SUPPLIED PASSAGE:

Now, writing the quadratic equation by component in the form $A\,xy + B\, x^2 + C\,y^2 + D\,x + E\,y + F$, the factors are as below.

\begin{align*} x y &:A=&& &-& &2& (c_xn_y + c_yn_x) \nc &+& &2& \left(c_x^2 + c_y^2 + c_z ^2 - r^2\right) n_x n_y \\ x^2 &:B=&& \nc^2 &-& &2& c_x n_x \nc &+& & & \left(c_x^2 + c_y^2 + c_z^2 - r^2\right) n_x^2 \\ y^2 &:C=&& \nc^2 &-& &2& c_y n_y \nc &+& & & \left(c_x^2 + c_y^2 + c_z^2 - r^2\right) n_y^2 \\ x &:D=&& &-& &2& (c_x n_z + c_z n_x) \nc &+& &2& \left(c_x^2 + c_y^2 + c_z^2 - r^2\right) n_x n_z \\ y &:E=&& &-& &2& (c_y n_z + c_z n_y) \nc &+& &2& \left(c_x^2 + c_y^2 + c_z^2 - r^2\right) n_y n_z \\ 1 &:F=&& \nc^2 &-& &2& c_z n_z \nc &+& & & \left(c_x^2 + c_y^2 + c_z^2 - r^2\right) n_z^2 \\ \end{align*}

According to wikipedia, this quadratic equation is an ellipse if $4BC - A^2 > 0$.

I'll spare you the details, but I check that condition and arrived at the conclusion that

\begin{gather*} r < \frac{ \sqrt{n_x^2 + n_y^2 + n_z^2} }{\sqrt{n_x^2 + n_y^2} } |c_z| \end{gather*}

must be true. It seems reasonable as it means that the circle must not cross the plane $z=0$.

WHAT THIS TASK INVOLVES: In the excerpt on the quadratic equation, what does the derived bound on r mean geometrically? The listing has no connection to the excerpt on the quadratic equation.

DATA BLOCK:
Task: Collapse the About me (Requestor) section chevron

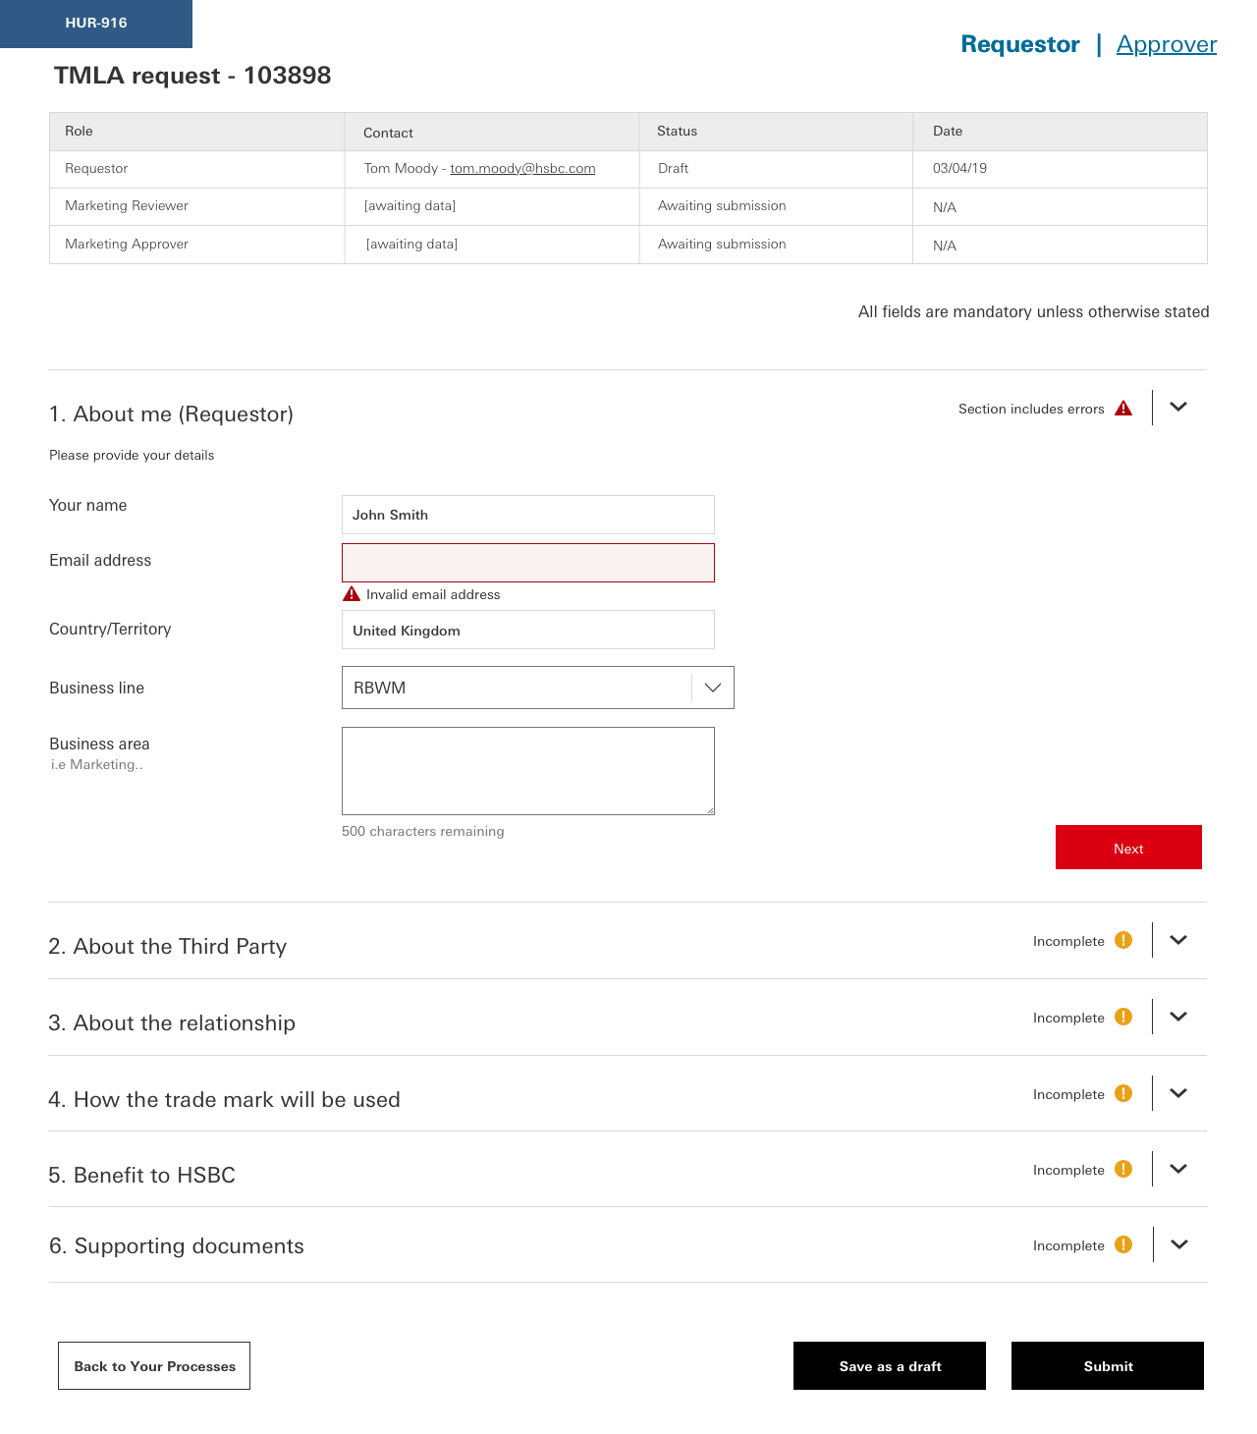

RESULT OF THE EXERCISE: It means the circle must not cross the plane $z=0$.